## Task requirements
From the entries below, copy every line that holds the word "will".

[[ Supplied records open ]]

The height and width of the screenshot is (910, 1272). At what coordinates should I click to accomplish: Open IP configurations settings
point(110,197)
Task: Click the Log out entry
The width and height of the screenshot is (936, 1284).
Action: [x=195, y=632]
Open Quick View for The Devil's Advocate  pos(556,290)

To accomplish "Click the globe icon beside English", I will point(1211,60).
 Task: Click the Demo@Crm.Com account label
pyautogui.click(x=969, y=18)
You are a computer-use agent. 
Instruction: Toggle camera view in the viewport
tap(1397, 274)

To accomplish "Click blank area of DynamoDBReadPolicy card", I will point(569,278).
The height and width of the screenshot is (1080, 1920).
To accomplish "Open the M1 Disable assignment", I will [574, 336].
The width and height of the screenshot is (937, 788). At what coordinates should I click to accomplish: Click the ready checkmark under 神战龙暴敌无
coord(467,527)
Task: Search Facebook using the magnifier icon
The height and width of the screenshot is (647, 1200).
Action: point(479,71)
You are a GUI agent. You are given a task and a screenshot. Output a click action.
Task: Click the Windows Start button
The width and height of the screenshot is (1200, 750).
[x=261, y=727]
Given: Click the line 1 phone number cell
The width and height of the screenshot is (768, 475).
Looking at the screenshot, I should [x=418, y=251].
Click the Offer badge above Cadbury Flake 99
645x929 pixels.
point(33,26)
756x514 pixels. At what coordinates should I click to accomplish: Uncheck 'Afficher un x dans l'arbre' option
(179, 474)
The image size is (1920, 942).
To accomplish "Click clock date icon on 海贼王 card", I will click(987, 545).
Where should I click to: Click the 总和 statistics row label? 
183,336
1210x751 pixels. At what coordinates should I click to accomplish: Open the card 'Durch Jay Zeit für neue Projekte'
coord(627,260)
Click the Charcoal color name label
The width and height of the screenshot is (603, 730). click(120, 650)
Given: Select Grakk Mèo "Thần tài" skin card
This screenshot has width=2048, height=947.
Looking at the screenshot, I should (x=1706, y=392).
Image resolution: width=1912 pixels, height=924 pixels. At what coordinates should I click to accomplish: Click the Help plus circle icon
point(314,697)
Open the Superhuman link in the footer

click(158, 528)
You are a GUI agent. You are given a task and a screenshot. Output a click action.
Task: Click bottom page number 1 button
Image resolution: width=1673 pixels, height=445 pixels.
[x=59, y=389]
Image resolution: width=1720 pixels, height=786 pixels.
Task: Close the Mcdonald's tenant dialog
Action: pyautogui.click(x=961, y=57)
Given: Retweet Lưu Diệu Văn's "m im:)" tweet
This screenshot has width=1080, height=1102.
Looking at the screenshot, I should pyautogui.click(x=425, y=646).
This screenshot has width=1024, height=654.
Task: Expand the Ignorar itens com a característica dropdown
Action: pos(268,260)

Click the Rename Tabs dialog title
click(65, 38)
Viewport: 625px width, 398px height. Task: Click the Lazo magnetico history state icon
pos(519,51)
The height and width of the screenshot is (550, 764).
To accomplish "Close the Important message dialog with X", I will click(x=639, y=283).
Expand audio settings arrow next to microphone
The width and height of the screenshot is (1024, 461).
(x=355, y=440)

[[ Supplied records closed ]]

## Result
To accomplish "Click the globe icon beside English", I will point(1211,60).
To accomplish "Click blank area of DynamoDBReadPolicy card", I will point(569,278).
To accomplish "Open the M1 Disable assignment", I will [574, 336].
To accomplish "Click clock date icon on 海贼王 card", I will click(987, 545).
To accomplish "Close the Important message dialog with X", I will click(x=639, y=283).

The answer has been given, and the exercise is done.